| TASK OBJECTIVE |
Would you print the data below exactly, leaving out every picture?

| THE RECORDS |
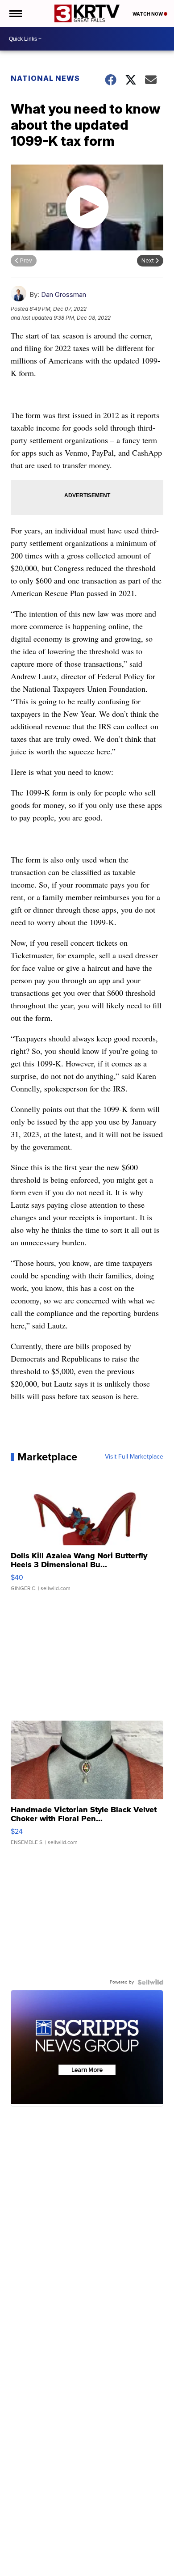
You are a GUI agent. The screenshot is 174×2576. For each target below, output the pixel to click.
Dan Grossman (63, 294)
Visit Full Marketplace (134, 1457)
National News (45, 78)
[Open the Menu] (15, 13)
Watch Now (148, 14)
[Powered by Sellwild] (150, 1982)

| RESPONSE AREA |
You are a GUI agent. The screenshot is 174×2576. For each target below, output the pixel to click.
Dan Grossman (63, 294)
Visit Full Marketplace (134, 1457)
National News (45, 78)
[Open the Menu] (15, 13)
Watch Now (148, 14)
[Powered by Sellwild] (150, 1982)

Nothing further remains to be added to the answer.